- Zero 10, a iniciativa de arte digital da Art Basel, abre sua edição suíça após estrear em Miami Beach em 2025 e passar pela edição de Hong Kong neste ano.
- A co-curadoria fica a cargo do artista Trevor Paglen e do diretor de arte digital Eli Scheinman.
- O objetivo é debater o ceticismo em relação à arte digital, ampliando a discussão sobre como o meio é produzido e apresentado.
- A curadoria busca oferecer uma visão histórica da arte digital, incluindo artistas ativos nas décadas de cinquenta, sessenta e setenta.

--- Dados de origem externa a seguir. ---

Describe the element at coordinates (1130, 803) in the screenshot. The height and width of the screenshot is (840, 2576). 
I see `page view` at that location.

- Trabalhos como o de Vera Molnár (25 Carrés, 1990) e falas de artistas como DEAFBEEF destacam a convivência entre práticas históricas e estruturas institucionais contemporâneas.

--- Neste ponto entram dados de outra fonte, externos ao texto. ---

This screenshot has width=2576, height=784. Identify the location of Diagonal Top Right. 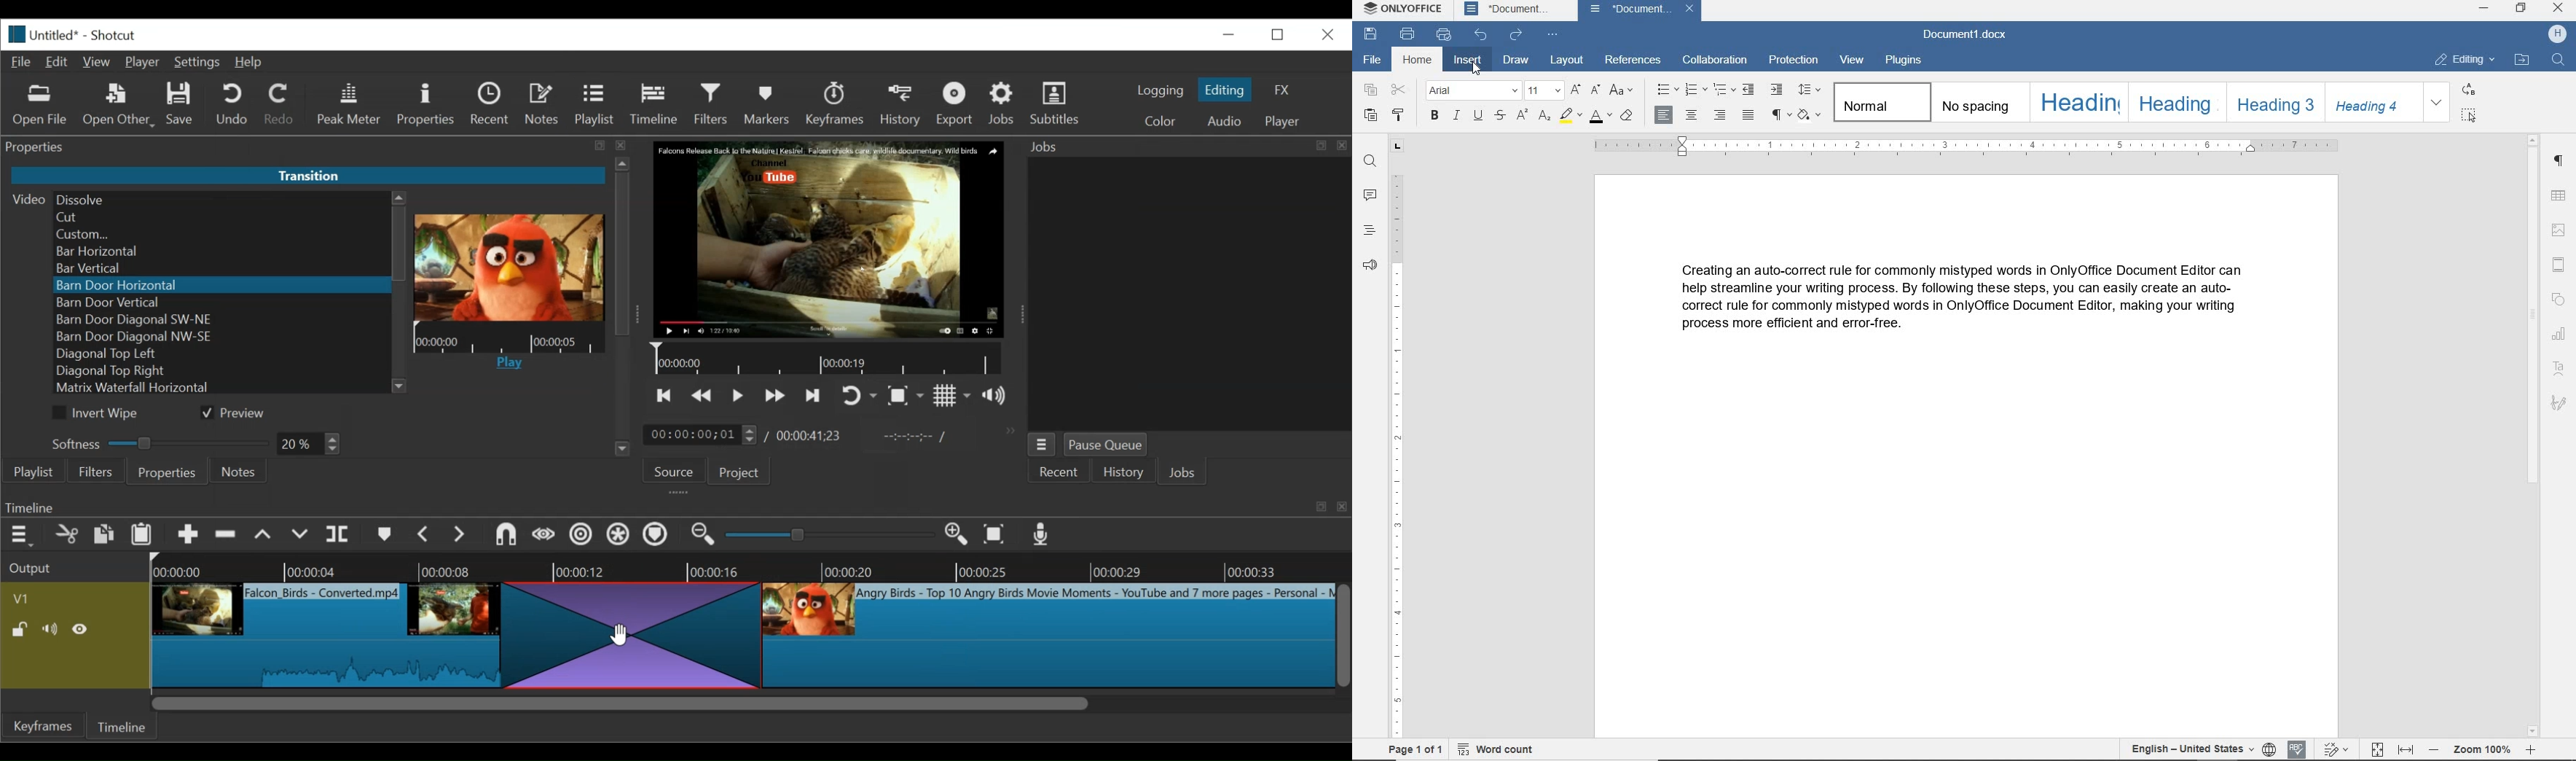
(223, 372).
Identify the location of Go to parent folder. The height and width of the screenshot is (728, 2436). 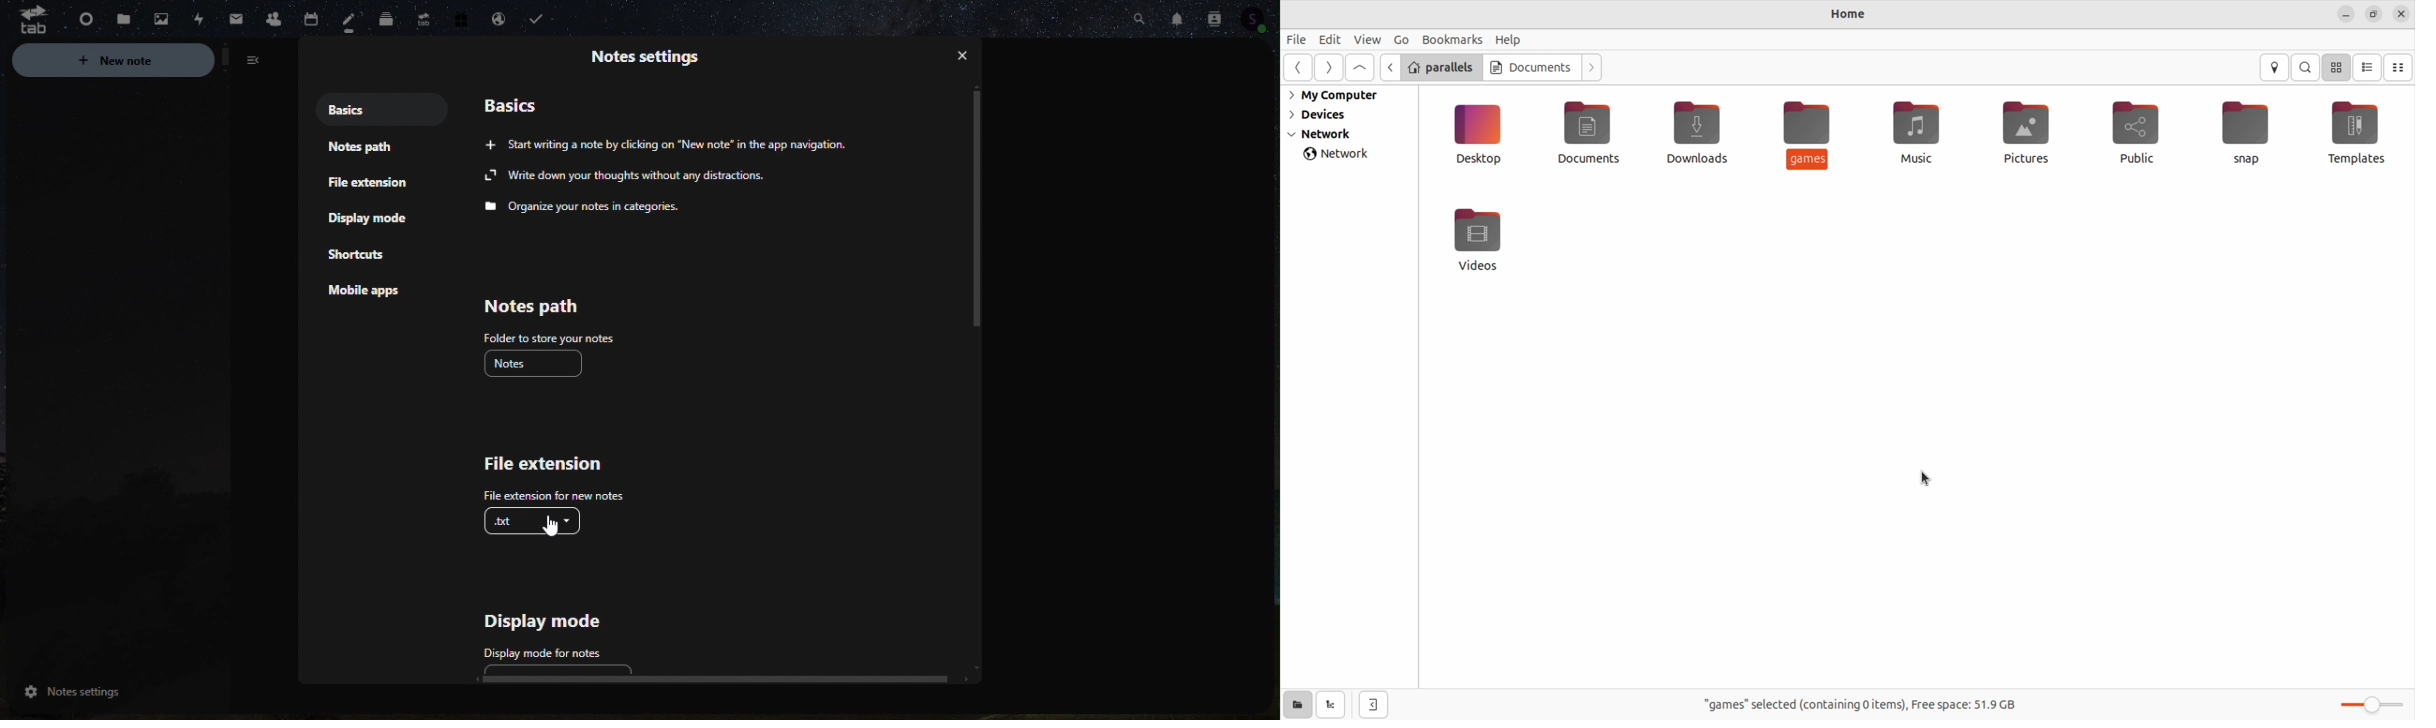
(1360, 67).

Primeira edição suíça de Zero 10, a iniciativa de arte digital da Art Basel, abre as portas após estrear em Miami Beach em 2025 e passar por Hong Kong neste ano. A proposta é apresentar obras digitais dentro da feira.
A curadoria ficou a cargo do artista Trevor Paglen e do diretor de arte digital Eli Scheinman. Eles promovem um debate sobre o ceticismo em relação à arte digital, buscando evidenciar o processo de criação por trás das telas.

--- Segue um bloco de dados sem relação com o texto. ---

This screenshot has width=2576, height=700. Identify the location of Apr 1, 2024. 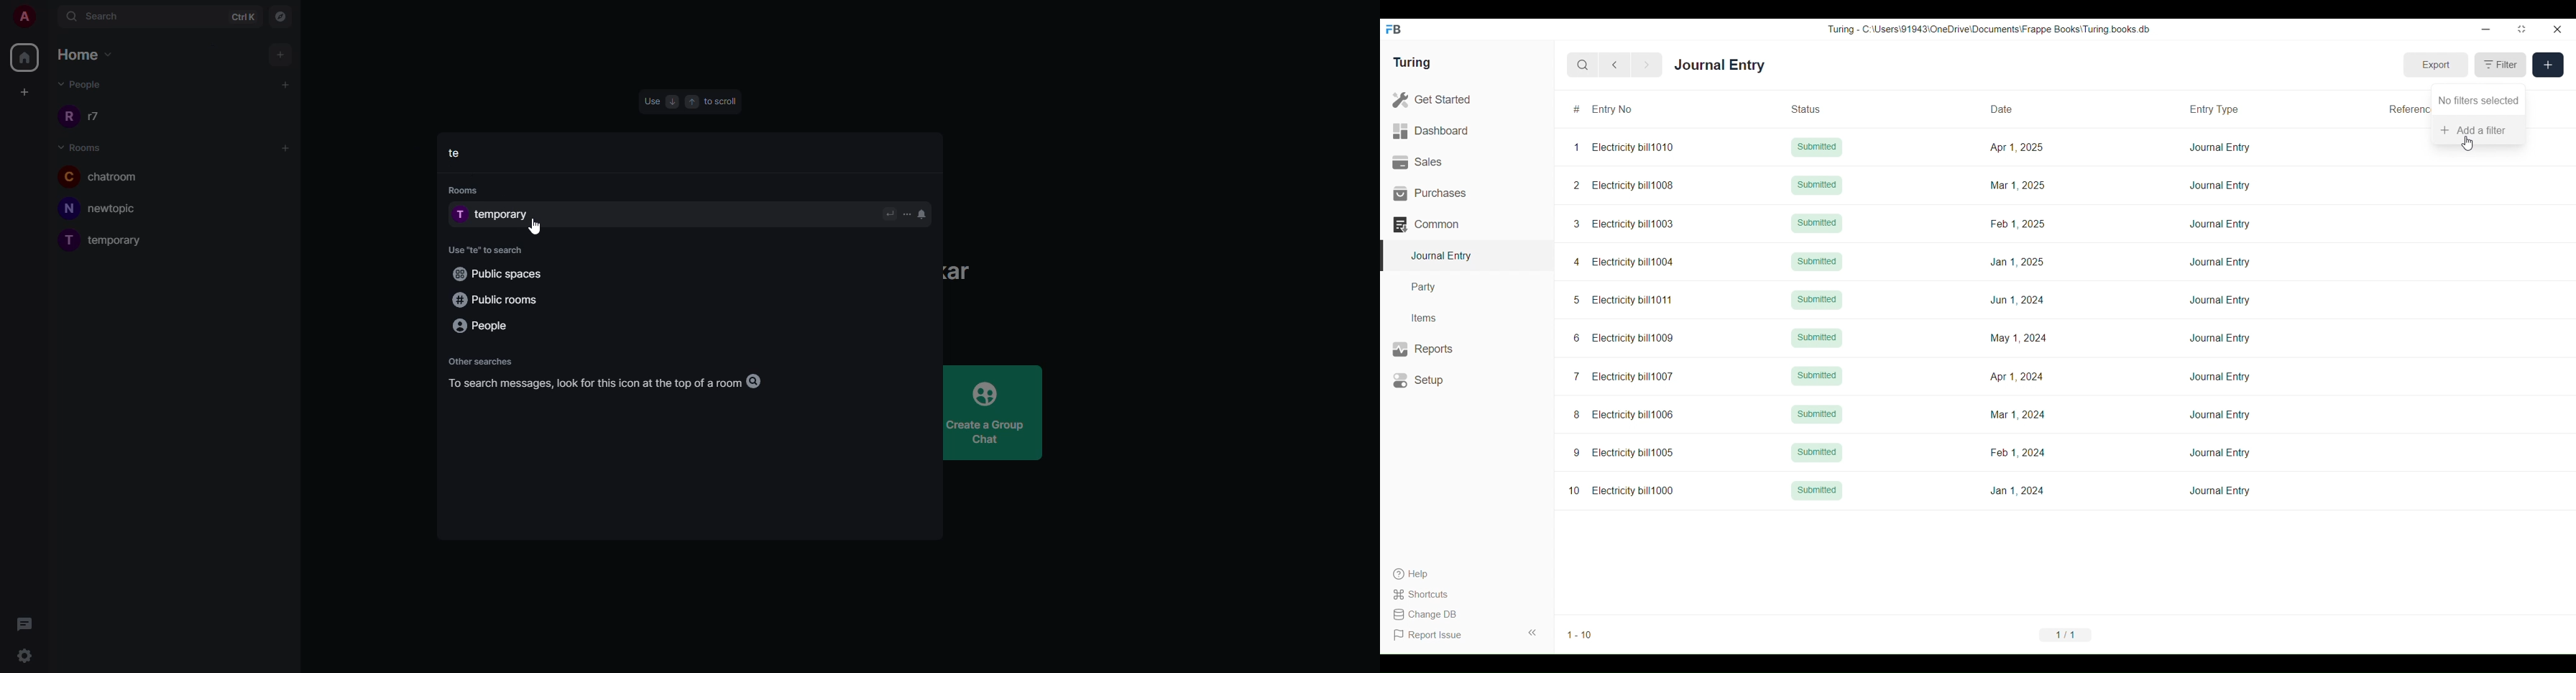
(2016, 376).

A ideia é mostrar que a arte digital envolve técnicas tradicionais e medições digitais, conectando passado e presente. A mostra oferece uma leitura histórica, com parte das obras associadas a nomes que atuavam nos anos 1950 a 1970.
Destaque para Vera Molnár, pilar da arte algorítmica, cuja obra está em exibição com curadoria de Oniris.art e Interface Gallery. Molnár falece em 2023, consolidando o cânone da prática digital clássica.
Entre os artistas, também aparece DEAFBEEF, artista que transita entre NFTs e instituições como o Toledo Museum of Art e o Lacma. A obra do artista é apresentada como mais uma forma de comunicação na feira.